Onde está Pedro Almodóvar em Estranha Forma de Vida?

Ethan Hawke e Pedro Pascal vivem um ex-casal. Foto: Divulgação

Apesar de estar tudo lá, o curta-metragem Estranha Forma de Vida não me parece ser uma produção autêntica de Pedro Almodóvar. E boa parte dessa sensação estranha, com o perdão do trocadilho, seja, exatamente, a “americanização” do estilo do diretor espanhol para fazer este filme.

Estrelado por Ethan Hawke e Pedro Pascal, esse último que virou um crush universal, a história de Estranha Forma de Vida acompanha o reencontro de um antigo casal após 25 anos separados. No entanto, essa aproximação, apesar de irresistível, acontece sobre outras intenções, além da carnal.

O roteiro de Almodóvar é uma livre inspiração em cima do dramático O Segredo de Brokeback Mountain (2005), o que poderia ser um ponto positivo considerando a intensidade que o cineasta sempre colocou em seus romances gays, mas não há faíscas saindo entre Silva (Pascal) e Jake (Hawke), como normalmente vemos nas interpretações espanholas. Por mais que Jake precise ser esse xerife frio e incorrupto, a inexpressividade do mesmo impossibilita mínima conexão com a humanidade dele nesta história. Já Silva propõe mais ambiguidade por, primeiro, ainda desejar o antigo amante e, segundo, desejar, ao mesmo tempo, despistar o xerife de uma investigação que pode prejudicar a vida de seu filho (Manu Ríos). E por mais que haja esse grande conflito de interesses, ainda é possível sentir os sentimentos do passado vindo à tona em Silva. E é essa paixão que vem lá do fundo do estômago que sempre movimentou os romances de Almodóvar e neste curta-metragem ficou pela metade. Quase como se fosse um drink que vem mais gelo do que qualquer outro ingrediente dentro do copo, sabe?

O desejo silenciado

Mas é preciso reconhecer como Almodóvar gabaritou o gênero western ao entender esse universo masculino e aplicá-lo ao seu modo. Especialmente pelo cineasta saber falar de desejo entre dois homens sem fazer apelos sexuais explicitamente óbvios. Um exemplo é o plano em que o diretor de fotografia, José Luis Alcaine, encaixa a cama de Jake ao fundo e coloca Pascal de costas, centralizando exatamente os seus glúteos, admirando o móvel, e tudo isso sendo o ponto de vista de Jake, que não verbaliza nada sobre o seu tesão, mas que entendemos que está ali internamente.
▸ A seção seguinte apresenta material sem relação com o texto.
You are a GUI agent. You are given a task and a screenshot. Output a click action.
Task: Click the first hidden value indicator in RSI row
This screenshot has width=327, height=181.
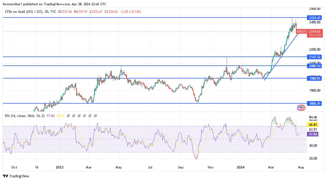[x=68, y=116]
Pois, como Almodóvar mesmo explica depois, o western se trata sobre a masculinidade e um desejo silenciado que existe neste universo. Seja pela honra, ou até mesmo pela amizade, o faroeste carrega muitas nuances sobre o que não está sendo dito ou feito entre seus personagens homens, que abre um leque de possibilidades na ficção, que facilmente fariam o gênero ser mais atrativo do que atualmente é.

Reencontro trará antigos desejos à tona. Foto: Divulgação

Logo após a exibição do curta, Pedro Almodóvar concede uma entrevista exclusiva sobre Estranha Forma de Vida, parecendo ser uma coletiva para debater o curta. E esse momento é grandioso por proporcionar aos fãs, e o publico interessado, mais sobre seus insights criativos, curiosidades a respeito da produção deste filme, além de contar alguns spoilers sobre o que imaginou com o que poderia ter acontecido depois do final de Uma Estranha Forma de Vida.

Uma experiência rara ter esse monólogo do diretor após os créditos, ainda mais em exibição nos cinemas, para estender a conversa e, claro, poder justificar as suas escolhas criativas e poéticas em Uma Estranha Forma de Vida. No entanto, essa entrevista se torna mais interessante que o próprio curta-metragem, visto que, como mencionado, me parece ser uma refilmagem estadunidense de uma produção que, com certeza, é infinitamente melhor na sua versão original.